Pour la Fage, la place des étudiants dans la gouvernance des universités est un enjeu majeur de la démocratisation. Elle revendique pour cela la création du statut de l’élu étudiant. Toute convocation à un conseil ou à une autre instance doit être considérée comme un justificatif autorisant l’absence. Les étudiants élus doivent donc pouvoir rattraper les cours ou les examens manqués selon des modalités efficaces et peu contraignantes.
L’élu étudiant doit également pouvoir être formé et donc pouvoir bénéficier d’autorisations d’absences exceptionnelles. Enfin, l’engagement étudiant doit être valorisé. Pour cela, plusieurs moyens sont possibles. L’annexe descriptive au diplôme est un moyen évident, mais des unités d’enseignement libre peuvent également être créées. Ces dispositifs permettent à l’élu de valider un certain nombre de crédits selon le système européen de transfert et d’accumulation de crédits (ECTS), sur présentation d’un travail (mémoire, rapport), et selon son assiduité dans les différentes instances ou fonction de ses différentes actions dans le cadre de son mandat.
CVC, CVL, des inventions du Sgen-CFDT
Disposer d’un véritable outil d’apprentissage des compétences civiques et citoyennes du socle commun…
L’implication des élèves dans le fonctionnement des établissements est un objectif historique du Sgen-CFDT. L’apprentissage de la citoyenneté doit, en effet, se faire dans l’action.
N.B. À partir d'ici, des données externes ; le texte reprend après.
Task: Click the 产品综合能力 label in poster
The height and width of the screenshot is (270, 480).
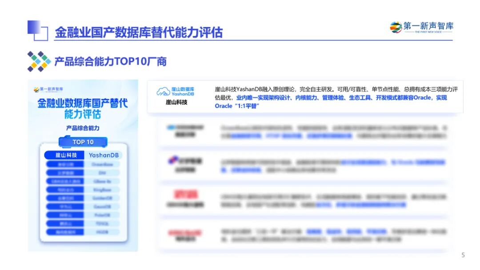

C’est le sens de notre revendication d’un conseil de la vie collégienne (CVC), votée par le congrès de Mons en 2007 et précisée au congrès de Décines en 2011 : « [Il doit] permettre de disposer d’un véritable outil d’apprentissage des compétences civiques et citoyennes du socle commun et de favoriser le développement de relations de confiance et de respect mutuel entre personnels et élèves, entre jeunes et adultes… »
Pour nous, il est important de créer des espaces possibles pour que les élèves réfléchissent et agissent sur leur quotidien, de permettre des actions que les élèves proposent ou ont envie de mener, de faciliter l’échange entre les représentants des élèves et quelques adultes pour prendre rapidement des décisions d’amélioration de la vie des établissements.
En fait, il s’agit bien de développer l’engagement des élèves dans des projets qui ont prise avec leur quotidien et leur degré d’autonomie. Les conseils de la vie collégienne et de la vie lycéenne (CVL) n’ont de sens que s’ils sont réellement investis par tous les membres de la communauté éducative. Ainsi, ils permettent de développer l’esprit de concertation et de mise en projet au sein du collège ou du lycée.